REQUEST: Could you edit the lines below so that "screenshot" becomes "screen capture", with nothing else changed? Leave the pictures out of your version.

Item position entries:
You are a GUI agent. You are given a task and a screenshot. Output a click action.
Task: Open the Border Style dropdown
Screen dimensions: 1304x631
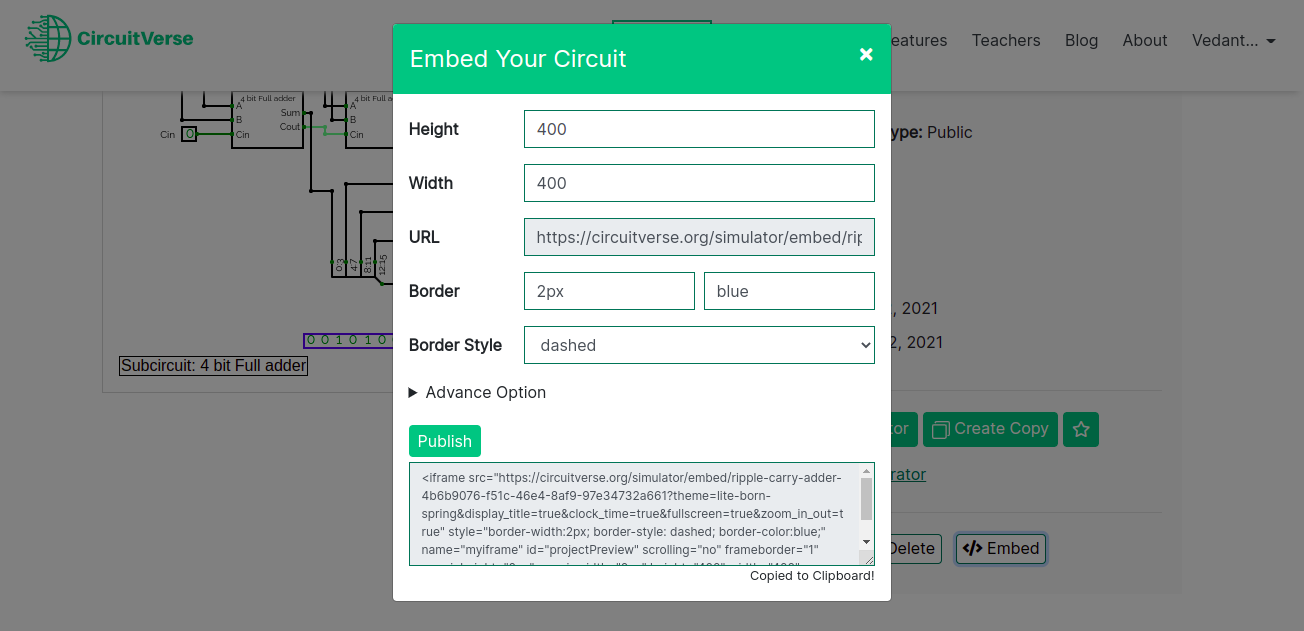(x=699, y=345)
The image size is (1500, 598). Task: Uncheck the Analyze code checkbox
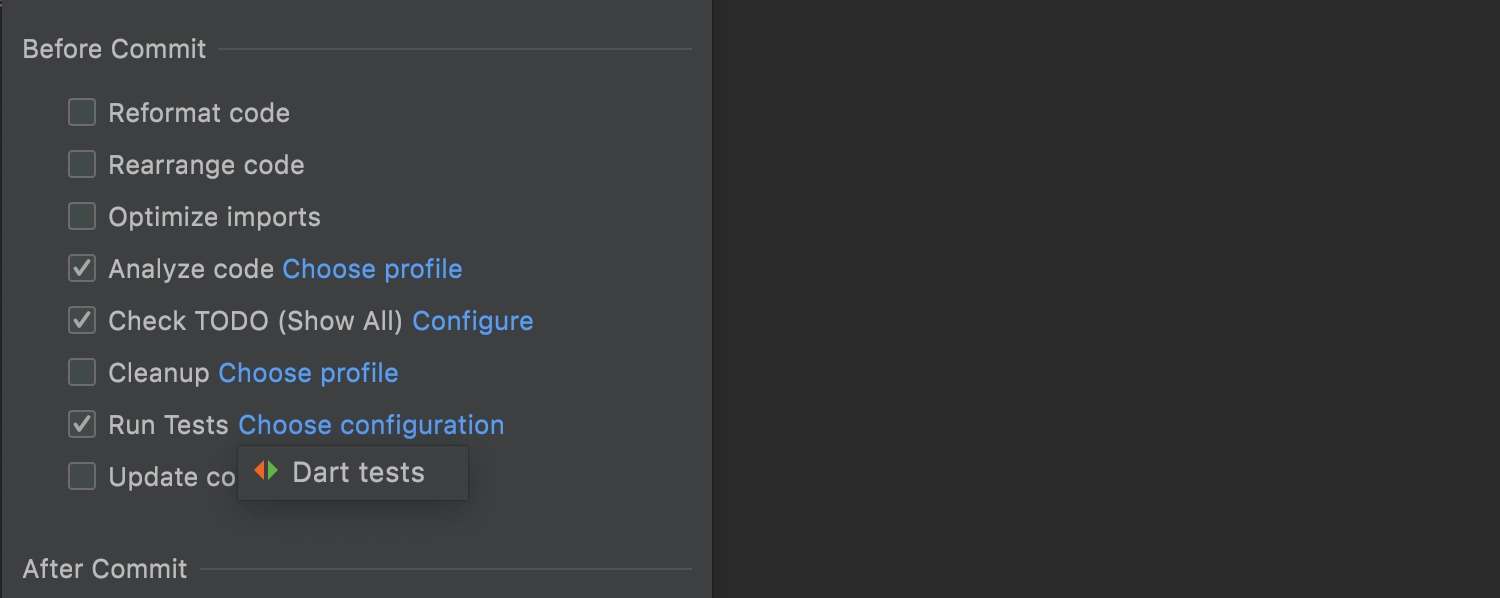click(82, 268)
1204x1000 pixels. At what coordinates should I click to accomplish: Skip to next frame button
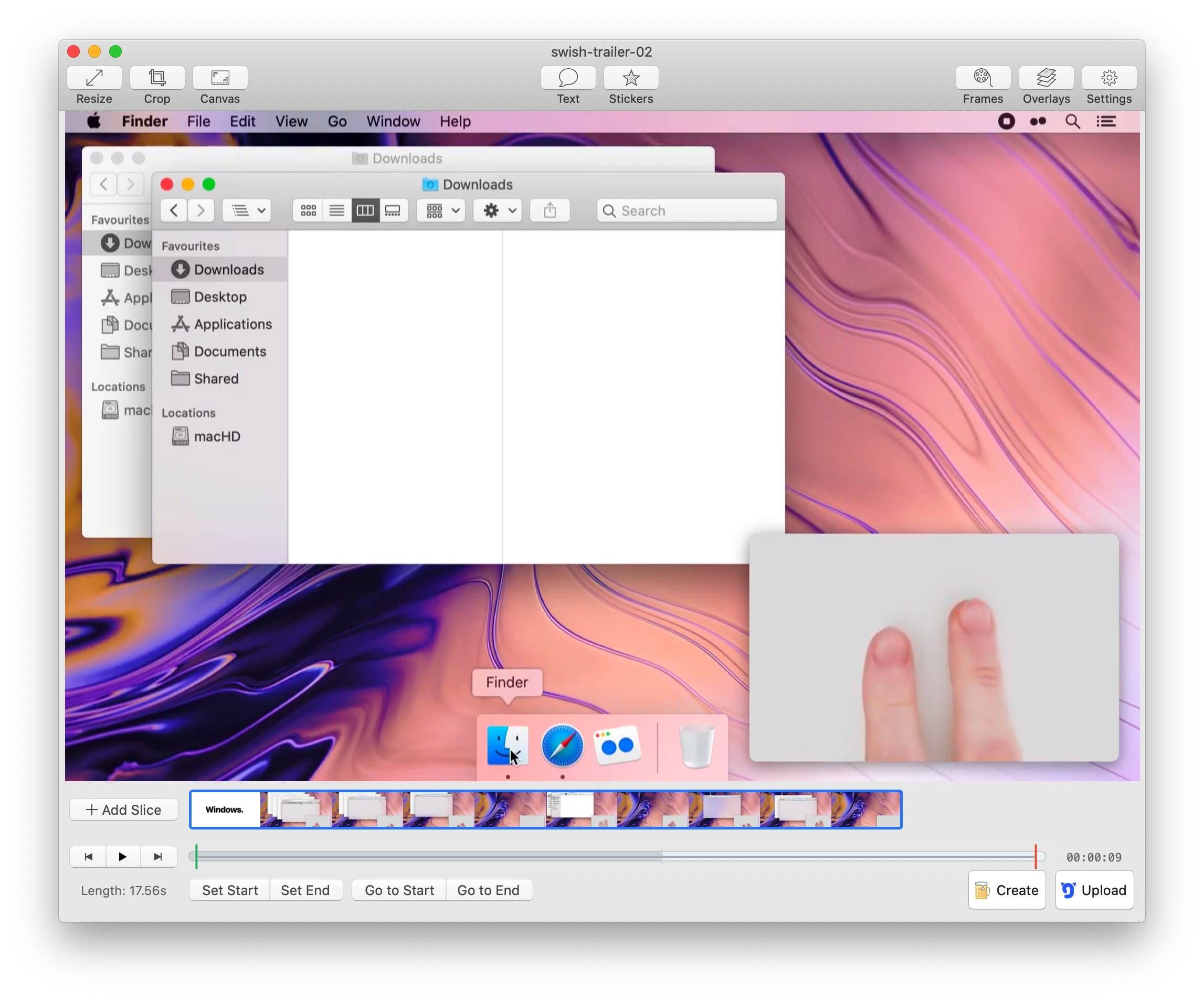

WORKED ANSWER:
You are a GUI agent. You are given a task and a screen capture. Output a click action.
Task: Open the Border Style dropdown
Screen dimensions: 1304x631
(x=699, y=345)
The image size is (1500, 598). Task: Uncheck the Analyze code checkbox
click(82, 268)
1204x1000 pixels. At what coordinates should I click to accomplish: Skip to next frame button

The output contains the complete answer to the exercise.